Tarih 17 Aralık 2013, henüz yeni yıla girmemişiz. Sabaha yolsuzluk ve rüşvet operasyonu bombardmanı ile uyanıyoruz.
Neler oluyor ya!
Bakanlar, bakan oğulları, bürokratlar, işadamları...
Alınan alınana!
Toplam 4 adet bakan (yazıyla dört adet) işinden oluyor.
Çocuklar salya sümük kodese konuyor.
İşin içinde, ne içinde canım düpedüz tepesinde İranlı bir işadamı var. Üstelik milli damat; zengin, becerikli, bonkör, işini bilir, henüz otuzuna bile basmamış bir genç...
Başbakanımız kefil, bakanlarımız dost, Ebru kızımız memnun.
Şimdilerde ortaya çıkıyor ki meğer o sabah, 17 Aralık 2013'te yani, başka neler olmuş neler!
Almış eline telefonu usta başbakan, zor anlayan oğluna talimatlar yağdırıyor, yönlendiriyor:
-Alo Bilal, şimdi diyorum ki senin evinde ne var ne yok. Sen bunları bir çıkar. Tamam mı?
Bilal oğlan şaşkındır. Sabahın köründe neler olup bittiğini anlamaya çalışarak yanıtlar usta babasını:
-Bende ne olabilir baba? Senin para var kasada...
Bu böyle defalarca tekrarlanır ve uzayıp gider...

*****

Sonra; usta açıklar, yardımcısı açıklar, sözcü açıklar, öbür yardımcı açıklar; yandaş televizyonlar verir, yandaş gazeteler yazar ki; meğer başta usta başbakan ve katibi Cumhurbaşkanı Abdullah Gül olmak üzere binlerce kişi dinleniyormuş!
Kim dinliyormuş?
Paralel devlet!
Emri kim veriyormuş?
Paralel devletin savcıları!
Dinlenme kesin mi?
Açıklamalara bakılınca kesin...
Vah vah vah!

Kim getirmiş şu devleti de büyük usta'nın paraleline yerleştirmiş acaba?
Haşhaşiler!
Faiz lobisi!
Vaiz lobisi!
Çeteler...

Büyük usta ne zaman fark ediyor bunu?
Silahlar kendisine çevrilince!
Yedi sülalesinin bataklık içinde olduğu gözler önüne serilince!
Yusuf yusuflar başlayınca...

Aydınlar, muhalif siyasetçiler, bilim insanları, gazeteciler, emekli ve muvazzaf subaylar, iş insanları, sendikacılar olmadık suçlamalara, karalamalara. insanlık ve vicdan dışı ithamlara tabi tutulduğunda; işlerinden, eşlerinden, çoluk çocuklarından, geleceklerinden koparıldıklarında; yıllarca suçunu dahi bilmeden içeri tıkıldığında, uyduruk olduğu her halinden belli olan, ispatlanan sözüm ona suçlarla cezalar yağdırıldığında büyük usta ve ak ekibi neredeydi acaba?

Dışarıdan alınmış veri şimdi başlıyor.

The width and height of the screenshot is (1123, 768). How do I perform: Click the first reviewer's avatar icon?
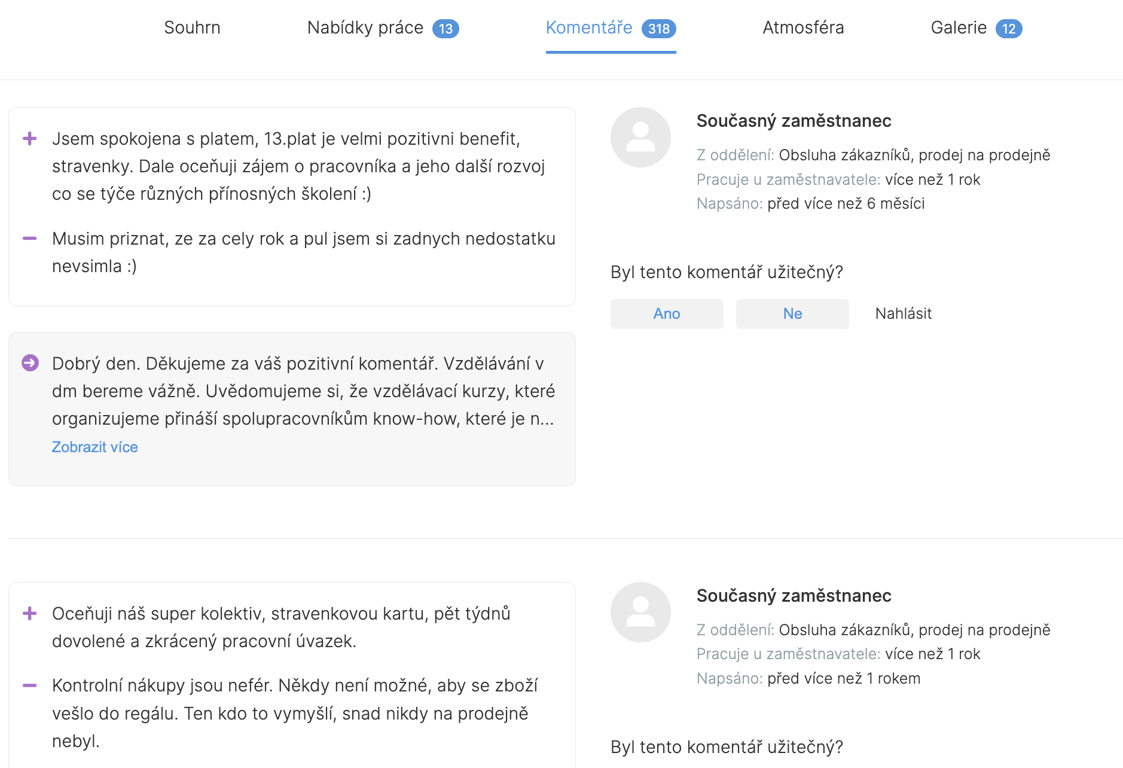(x=640, y=137)
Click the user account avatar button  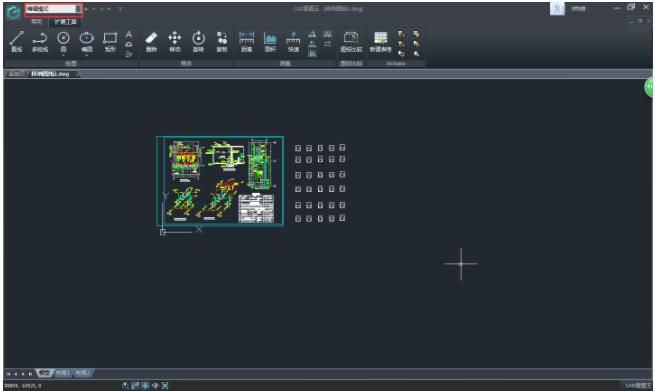click(x=557, y=9)
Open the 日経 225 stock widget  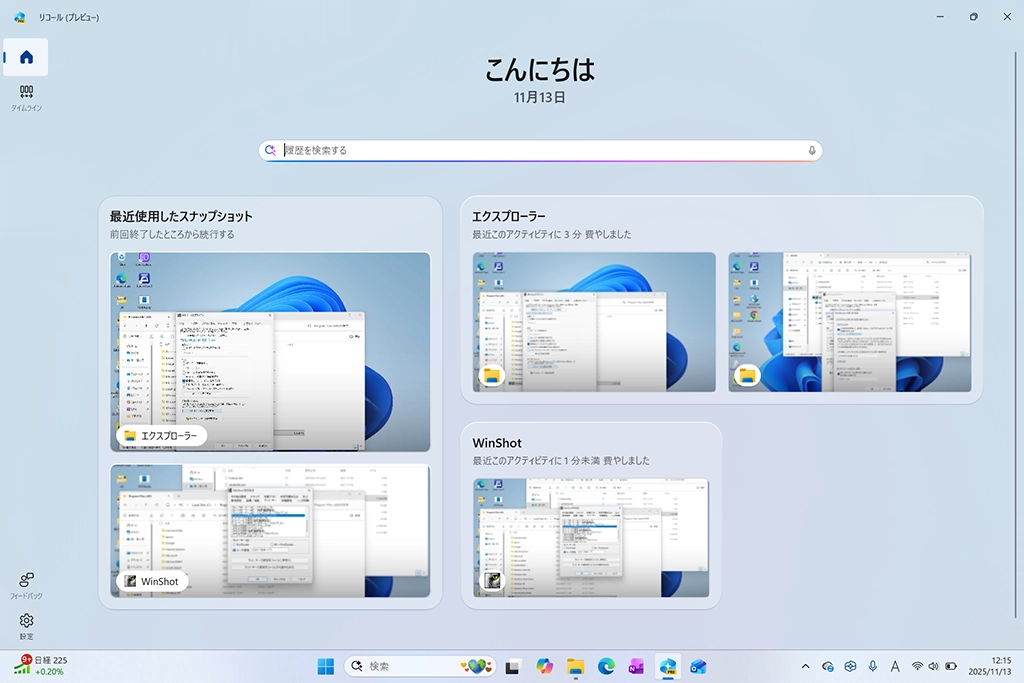[x=42, y=666]
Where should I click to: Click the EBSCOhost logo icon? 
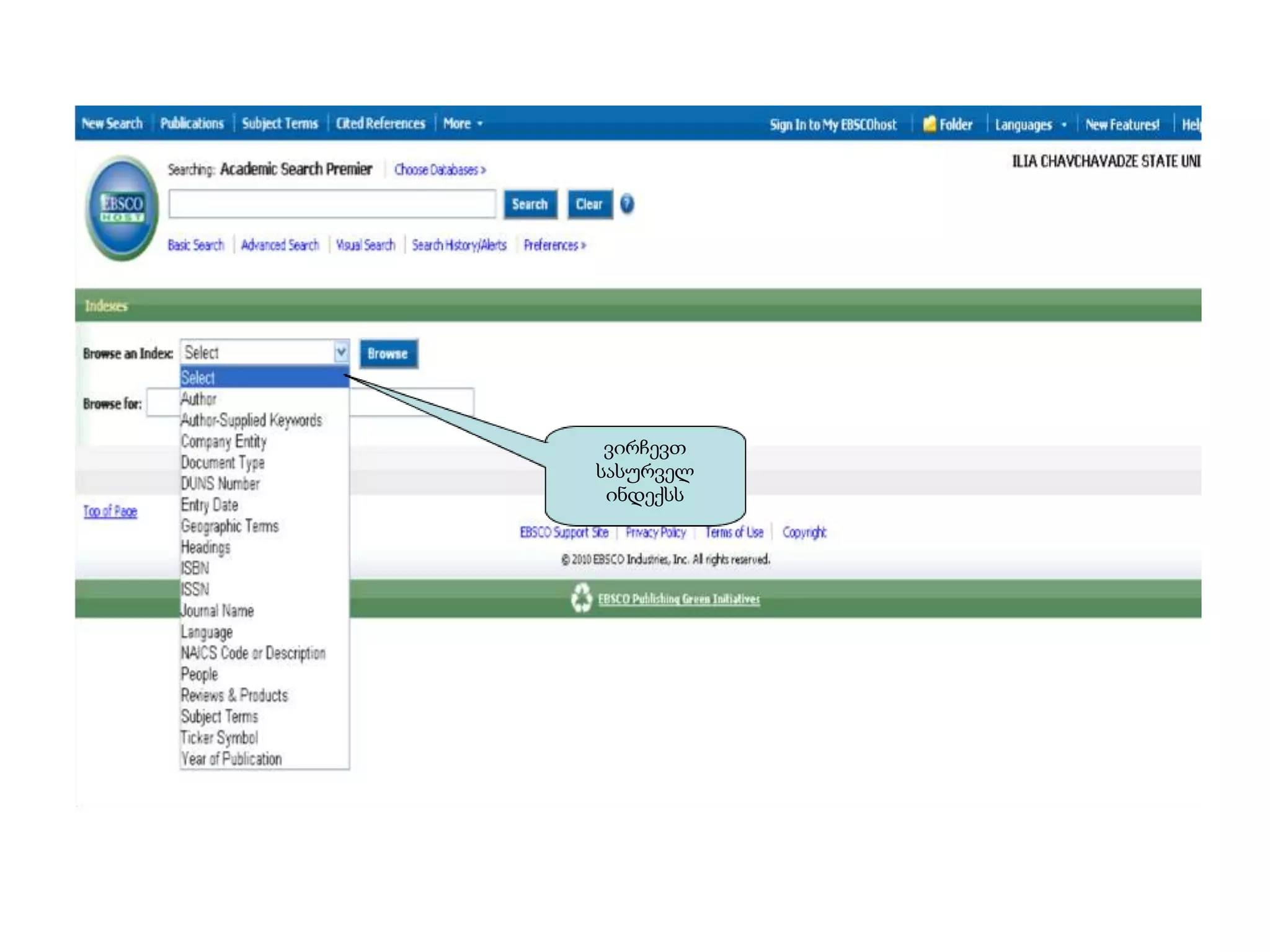(122, 208)
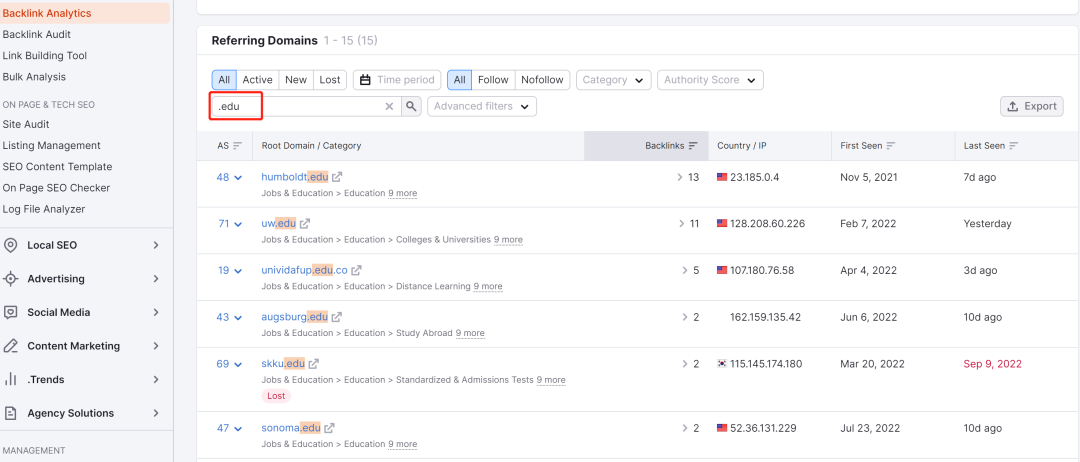Sort by AS column icon

pos(238,146)
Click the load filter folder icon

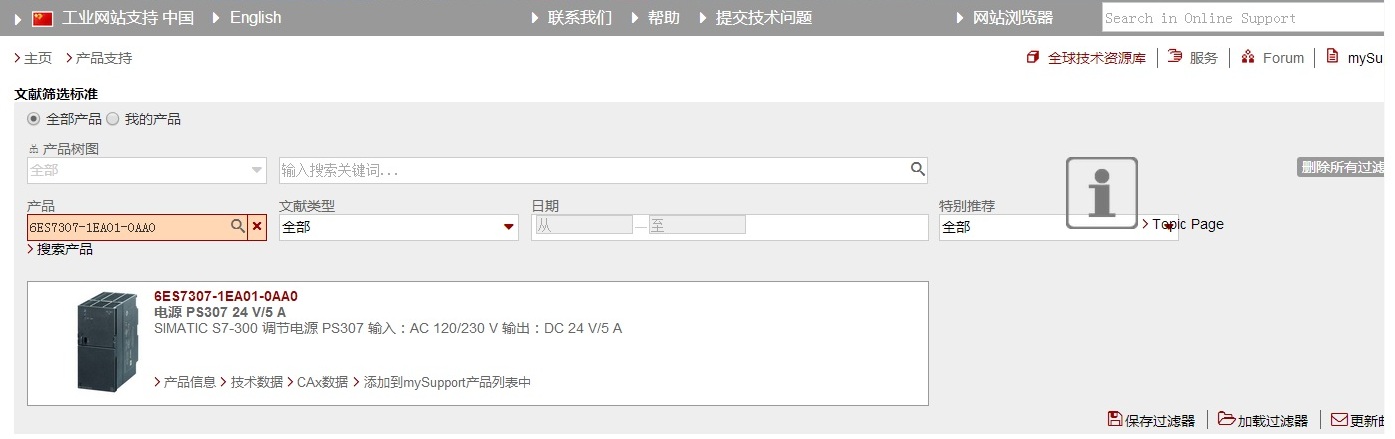point(1226,419)
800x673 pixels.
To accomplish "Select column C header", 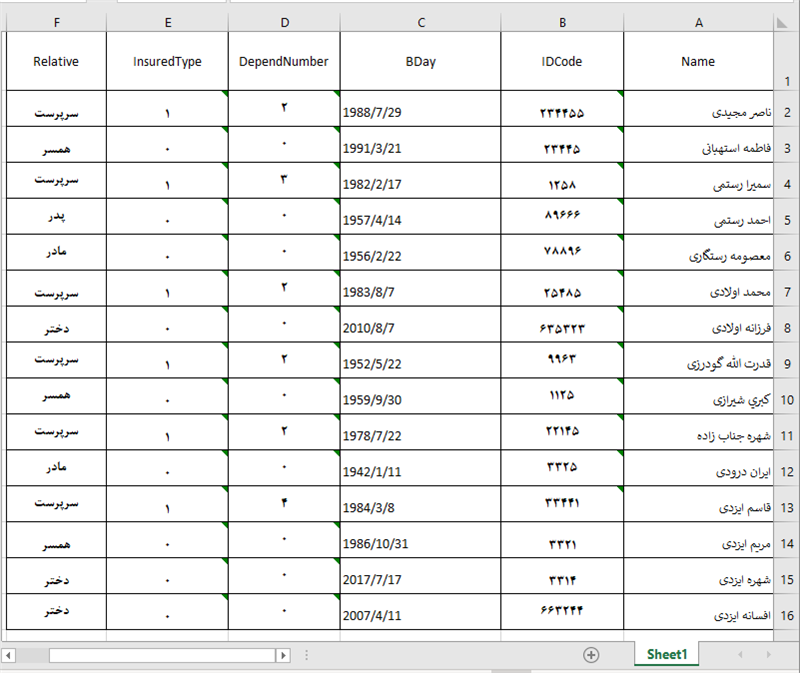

Ey ey diye sağa sola, ona buna saldırırken arkasında şimdi çıkar çatışmasına girdiği ve ahlaksız dediği, çete dediği, lobi dediği, haşhaşi dediği kişi ve grup yok muydu?
Şimdi destek bulmak umuduyla, 'Ey Baykal, ey Bahçeli, bunlar size de şunu şunu yaptı..' türünden sözler sarf etmesi büyük ustayı kurtarır mı acaba?
Sahi Bilal oğlanın elinde ne kadar para kaldı?

Hani 'Karanlık olsun nakledeceğiz kalan paraları' diyor ya Bilal oğlan; elindeki toptan haram paraları Allah'ın izniyle (!) nerelereni koyacak bilmiyorum ama; Türkiye şimdikinden daha karanlık olmayacak! Bu böylece biline...

Bilal oğlan farkında olmayabilir ama büyük ustanın korkusu şafağın sökmeye başlamasındandır...

Alo Millet, sen ne yapıyorsun? Hırsıza, hırsızlığa karşı duracak kadar insan mısın, yoksa ucundan biraz da senin önüne atsınlar diye mi bekliyorsun?

Bak suçüstü yakalandı hırsızlar; çoluk çocuk, torun tombalak hepsi işin içinde...

Alo Türkiye!
Alooooooooo!
Eğer hırlıysan uyan artık...
Hırsız var hırsızzzzz!..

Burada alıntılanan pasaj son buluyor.